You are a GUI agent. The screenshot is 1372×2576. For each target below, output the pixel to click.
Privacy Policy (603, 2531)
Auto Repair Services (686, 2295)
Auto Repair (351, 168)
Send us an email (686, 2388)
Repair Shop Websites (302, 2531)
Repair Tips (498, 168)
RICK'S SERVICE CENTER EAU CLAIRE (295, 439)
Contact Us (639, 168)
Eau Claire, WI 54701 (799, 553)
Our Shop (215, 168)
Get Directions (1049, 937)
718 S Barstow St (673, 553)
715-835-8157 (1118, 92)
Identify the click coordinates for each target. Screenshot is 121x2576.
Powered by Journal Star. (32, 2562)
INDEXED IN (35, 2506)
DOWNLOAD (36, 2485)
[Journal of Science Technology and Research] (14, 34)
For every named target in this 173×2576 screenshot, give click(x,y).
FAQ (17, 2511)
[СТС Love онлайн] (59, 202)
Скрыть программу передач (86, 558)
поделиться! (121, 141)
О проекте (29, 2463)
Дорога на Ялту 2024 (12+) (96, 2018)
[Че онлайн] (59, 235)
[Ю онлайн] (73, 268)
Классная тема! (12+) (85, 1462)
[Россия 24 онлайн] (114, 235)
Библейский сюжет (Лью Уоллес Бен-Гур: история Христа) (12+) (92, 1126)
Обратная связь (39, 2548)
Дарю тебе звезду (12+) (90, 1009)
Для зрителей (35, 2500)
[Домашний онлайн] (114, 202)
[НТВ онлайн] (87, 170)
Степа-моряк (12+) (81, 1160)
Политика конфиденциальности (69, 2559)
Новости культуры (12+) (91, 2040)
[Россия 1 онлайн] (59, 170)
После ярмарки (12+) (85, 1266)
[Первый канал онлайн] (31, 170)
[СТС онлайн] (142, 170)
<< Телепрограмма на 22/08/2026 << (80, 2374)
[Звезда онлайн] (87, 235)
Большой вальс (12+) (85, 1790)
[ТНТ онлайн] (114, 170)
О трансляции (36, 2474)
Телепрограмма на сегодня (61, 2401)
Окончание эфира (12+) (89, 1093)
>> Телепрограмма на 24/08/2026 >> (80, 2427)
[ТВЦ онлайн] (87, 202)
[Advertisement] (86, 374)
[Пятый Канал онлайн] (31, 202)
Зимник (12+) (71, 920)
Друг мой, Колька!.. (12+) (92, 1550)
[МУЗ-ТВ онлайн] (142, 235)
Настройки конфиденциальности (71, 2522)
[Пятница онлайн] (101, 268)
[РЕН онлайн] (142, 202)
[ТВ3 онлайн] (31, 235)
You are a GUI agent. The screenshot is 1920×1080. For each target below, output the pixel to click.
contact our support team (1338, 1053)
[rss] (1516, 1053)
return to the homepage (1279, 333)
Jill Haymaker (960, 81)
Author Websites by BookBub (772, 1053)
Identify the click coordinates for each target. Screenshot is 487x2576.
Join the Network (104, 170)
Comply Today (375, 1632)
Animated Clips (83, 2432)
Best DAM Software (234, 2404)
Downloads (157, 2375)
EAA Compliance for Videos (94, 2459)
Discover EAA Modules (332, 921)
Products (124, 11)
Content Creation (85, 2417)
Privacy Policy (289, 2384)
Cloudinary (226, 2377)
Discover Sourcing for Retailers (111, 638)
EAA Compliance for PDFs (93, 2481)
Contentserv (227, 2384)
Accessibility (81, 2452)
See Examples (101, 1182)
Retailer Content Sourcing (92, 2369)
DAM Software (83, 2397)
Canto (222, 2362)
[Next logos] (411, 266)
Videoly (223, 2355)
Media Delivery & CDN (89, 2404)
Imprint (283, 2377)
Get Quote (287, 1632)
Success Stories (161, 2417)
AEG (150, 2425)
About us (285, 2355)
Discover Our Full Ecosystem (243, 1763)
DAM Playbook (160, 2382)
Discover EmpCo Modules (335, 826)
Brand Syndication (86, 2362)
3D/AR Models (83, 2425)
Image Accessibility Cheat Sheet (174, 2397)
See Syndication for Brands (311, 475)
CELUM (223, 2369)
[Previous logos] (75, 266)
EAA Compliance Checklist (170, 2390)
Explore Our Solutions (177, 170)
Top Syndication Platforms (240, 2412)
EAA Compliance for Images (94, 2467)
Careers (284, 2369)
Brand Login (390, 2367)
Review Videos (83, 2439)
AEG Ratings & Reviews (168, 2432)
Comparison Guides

────────

Exercise objective: Reproduce each line above without any alteration.

Task solution:
You are a GUI agent. The screenshot is 1372×2576. For each target below, output the pixel to click.
Privacy Policy (603, 2531)
Auto Repair Services (686, 2295)
Auto Repair (351, 168)
Send us an email (686, 2388)
Repair Shop Websites (302, 2531)
Repair Tips (498, 168)
RICK'S SERVICE CENTER EAU CLAIRE (295, 439)
Contact Us (639, 168)
Eau Claire, WI 54701 (799, 553)
Our Shop (215, 168)
Get Directions (1049, 937)
718 S Barstow St (673, 553)
715-835-8157 (1118, 92)
Identify the click coordinates for each target. Screenshot is 121x2576.
Powered by Journal Star. (32, 2562)
INDEXED IN (35, 2506)
DOWNLOAD (36, 2485)
[Journal of Science Technology and Research] (14, 34)
For every named target in this 173×2576 screenshot, give click(x,y).
FAQ (17, 2511)
[СТС Love онлайн] (59, 202)
Скрыть программу передач (86, 558)
поделиться! (121, 141)
О проекте (29, 2463)
Дорога на Ялту 2024 (12+) (96, 2018)
[Че онлайн] (59, 235)
[Ю онлайн] (73, 268)
Классная тема! (12+) (85, 1462)
[Россия 24 онлайн] (114, 235)
Библейский сюжет (Лью Уоллес Бен-Гур: история Христа) (12+) (92, 1126)
Обратная связь (39, 2548)
Дарю тебе звезду (12+) (90, 1009)
Для зрителей (35, 2500)
[Домашний онлайн] (114, 202)
[НТВ онлайн] (87, 170)
Степа-моряк (12+) (81, 1160)
Политика конфиденциальности (69, 2559)
Новости культуры (12+) (91, 2040)
[Россия 1 онлайн] (59, 170)
После ярмарки (12+) (85, 1266)
[Первый канал онлайн] (31, 170)
[СТС онлайн] (142, 170)
<< Телепрограмма на 22/08/2026 << (80, 2374)
[Звезда онлайн] (87, 235)
Большой вальс (12+) (85, 1790)
[ТНТ онлайн] (114, 170)
О трансляции (36, 2474)
Телепрограмма на сегодня (61, 2401)
Окончание эфира (12+) (89, 1093)
>> Телепрограмма на 24/08/2026 >> (80, 2427)
[ТВЦ онлайн] (87, 202)
[Advertisement] (86, 374)
[Пятый Канал онлайн] (31, 202)
Зимник (12+) (71, 920)
Друг мой, Колька!.. (12+) (92, 1550)
[МУЗ-ТВ онлайн] (142, 235)
Настройки конфиденциальности (71, 2522)
[Пятница онлайн] (101, 268)
[РЕН онлайн] (142, 202)
[ТВ3 онлайн] (31, 235)
You are a GUI agent. The screenshot is 1920×1080. For each target below, output the pixel to click.
contact our support team (1338, 1053)
[rss] (1516, 1053)
return to the homepage (1279, 333)
Jill Haymaker (960, 81)
Author Websites by BookBub (772, 1053)
Identify the click coordinates for each target. Screenshot is 487x2576.
Join the Network (104, 170)
Comply Today (375, 1632)
Animated Clips (83, 2432)
Best DAM Software (234, 2404)
Downloads (157, 2375)
EAA Compliance for Videos (94, 2459)
Discover EAA Modules (332, 921)
Products (124, 11)
Content Creation (85, 2417)
Privacy Policy (289, 2384)
Cloudinary (226, 2377)
Discover Sourcing for Retailers (111, 638)
EAA Compliance for PDFs (93, 2481)
Contentserv (227, 2384)
Accessibility (81, 2452)
See Examples (101, 1182)
Retailer Content Sourcing (92, 2369)
DAM Software (83, 2397)
Canto (222, 2362)
[Next logos] (411, 266)
Videoly (223, 2355)
Media Delivery & CDN (89, 2404)
Imprint (283, 2377)
Get Quote (287, 1632)
Success Stories (161, 2417)
AEG (150, 2425)
About us (285, 2355)
Discover Our Full Ecosystem (243, 1763)
DAM Playbook (160, 2382)
Discover EmpCo Modules (335, 826)
Brand Syndication (86, 2362)
3D/AR Models (83, 2425)
Image Accessibility Cheat Sheet (174, 2397)
See Syndication for Brands (311, 475)
CELUM (223, 2369)
[Previous logos] (75, 266)
EAA Compliance Checklist (170, 2390)
Explore Our Solutions (177, 170)
Top Syndication Platforms (240, 2412)
EAA Compliance for Images (94, 2467)
Careers (284, 2369)
Brand Login (390, 2367)
Review Videos (83, 2439)
AEG Ratings & Reviews (168, 2432)
Comparison Guides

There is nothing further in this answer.